_TASK OBJECTIVE_
Every line of the records that contains the string "target" counts once; give the total and nothing else.

_RECORD EXCERPTS_
++++++++++

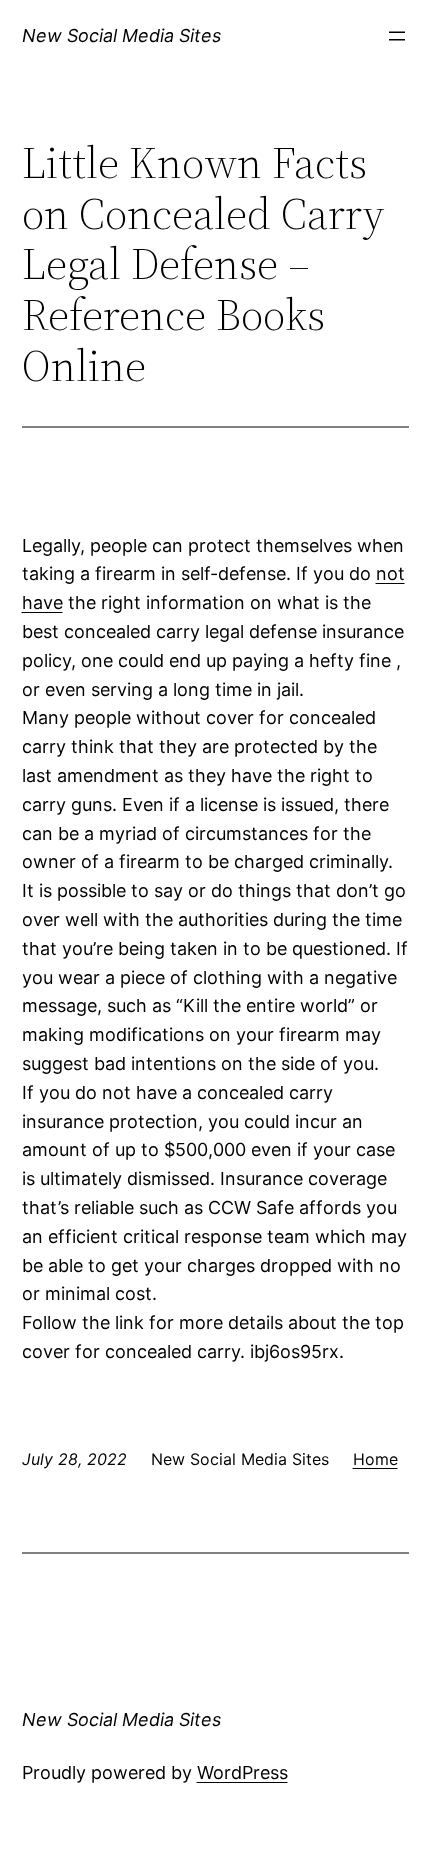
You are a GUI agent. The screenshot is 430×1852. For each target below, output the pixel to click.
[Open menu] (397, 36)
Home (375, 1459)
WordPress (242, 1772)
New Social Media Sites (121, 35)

++++++++++

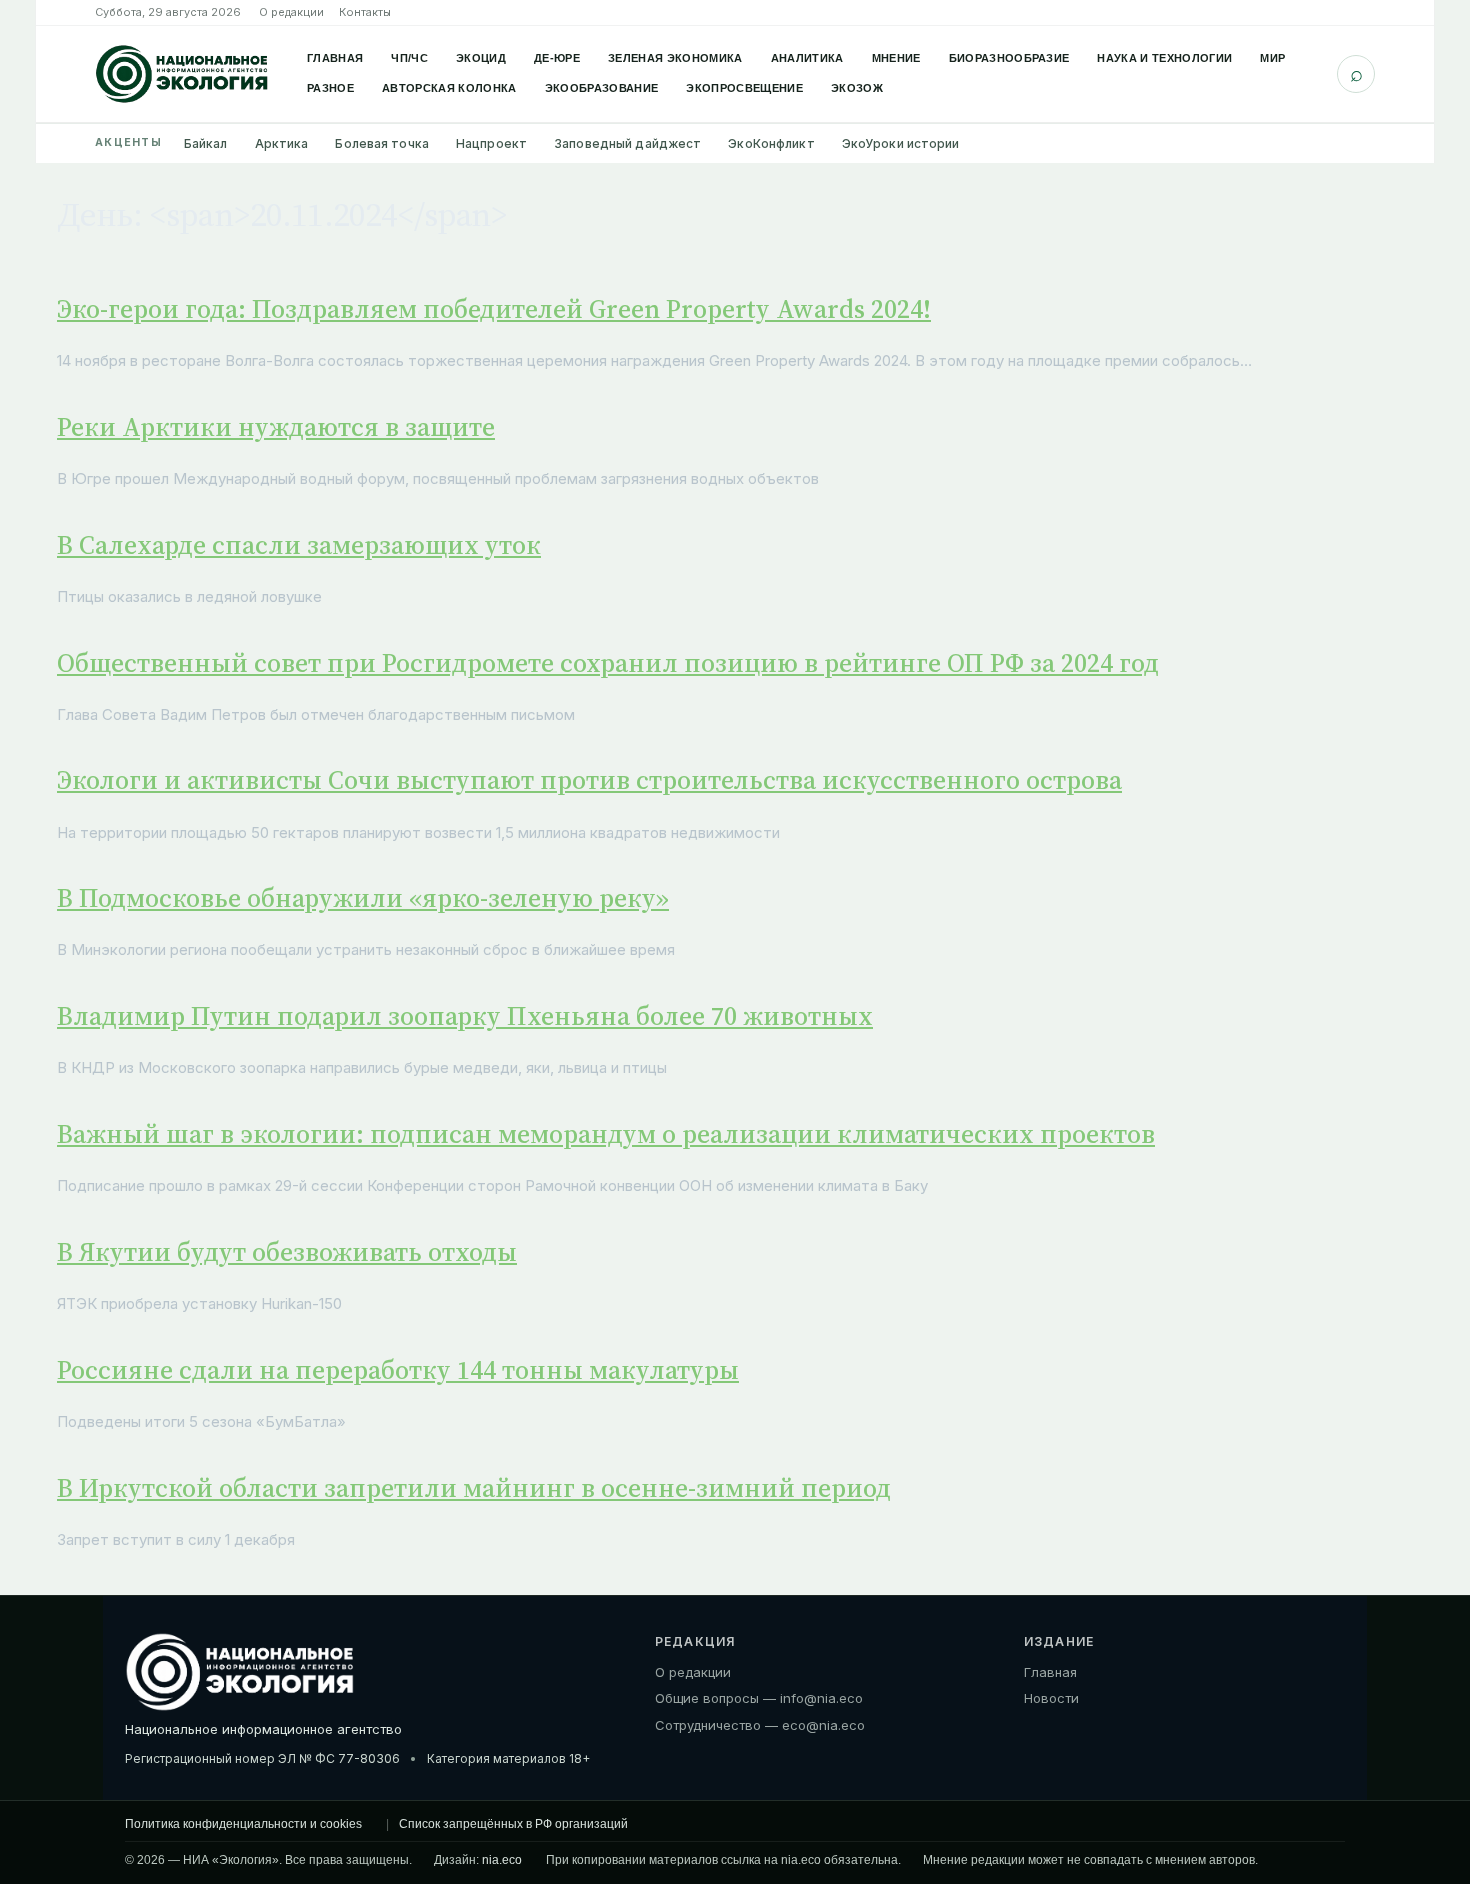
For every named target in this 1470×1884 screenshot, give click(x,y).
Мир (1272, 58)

++++++++++

_PROBLEM SOLUTION_
2